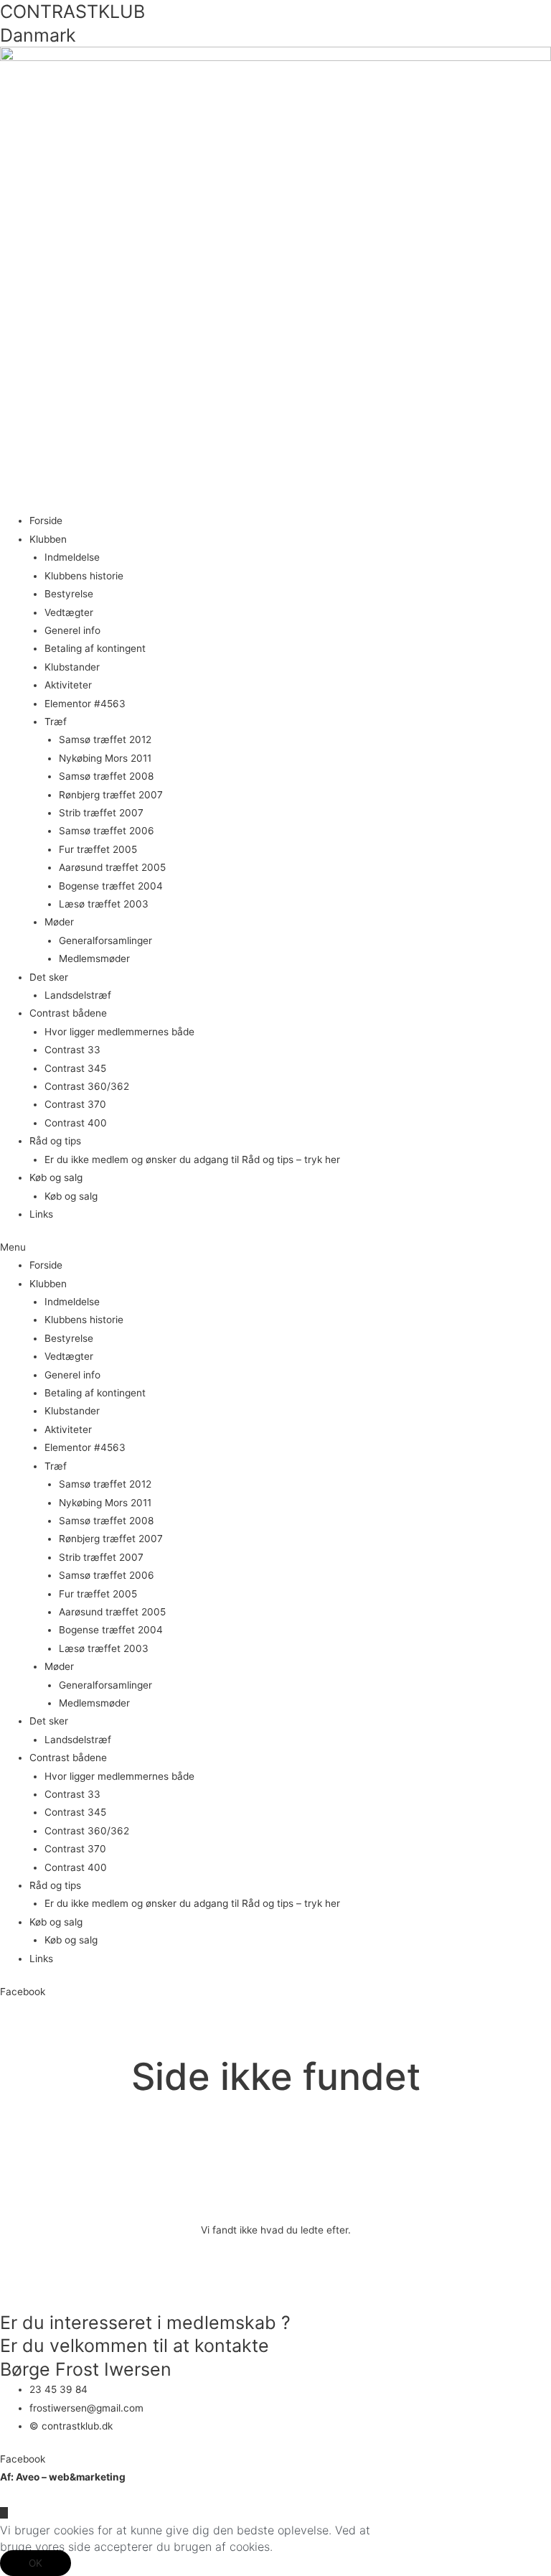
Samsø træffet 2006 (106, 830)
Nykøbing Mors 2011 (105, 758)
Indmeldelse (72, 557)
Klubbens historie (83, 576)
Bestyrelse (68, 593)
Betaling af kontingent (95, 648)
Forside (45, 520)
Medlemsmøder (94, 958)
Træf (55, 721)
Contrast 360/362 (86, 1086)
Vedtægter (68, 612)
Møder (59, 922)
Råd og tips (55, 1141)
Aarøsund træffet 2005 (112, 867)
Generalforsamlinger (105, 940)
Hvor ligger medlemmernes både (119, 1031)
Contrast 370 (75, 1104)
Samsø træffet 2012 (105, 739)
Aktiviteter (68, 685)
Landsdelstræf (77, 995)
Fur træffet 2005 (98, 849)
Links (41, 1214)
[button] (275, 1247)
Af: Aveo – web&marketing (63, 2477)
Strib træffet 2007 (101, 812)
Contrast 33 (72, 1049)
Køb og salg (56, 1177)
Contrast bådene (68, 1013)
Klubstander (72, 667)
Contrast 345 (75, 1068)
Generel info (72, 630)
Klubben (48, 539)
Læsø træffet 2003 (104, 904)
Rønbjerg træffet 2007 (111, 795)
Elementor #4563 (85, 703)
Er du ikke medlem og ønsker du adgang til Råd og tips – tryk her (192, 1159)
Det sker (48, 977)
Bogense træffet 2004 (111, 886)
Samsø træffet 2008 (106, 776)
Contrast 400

### Try it
Please give back exactly the lines of the listing above that run from the one containing "Træf (55, 721)" through the one containing "Links (41, 1214)", and only those.

### Expected answer
Træf (55, 721)
Contrast 360/362 (86, 1086)
Vedtægter (68, 612)
Møder (59, 922)
Råd og tips (55, 1141)
Aarøsund træffet 2005 (112, 867)
Generalforsamlinger (105, 940)
Hvor ligger medlemmernes både (119, 1031)
Contrast 370 (75, 1104)
Samsø træffet 2012 (105, 739)
Aktiviteter (68, 685)
Landsdelstræf (77, 995)
Fur træffet 2005 (98, 849)
Links (41, 1214)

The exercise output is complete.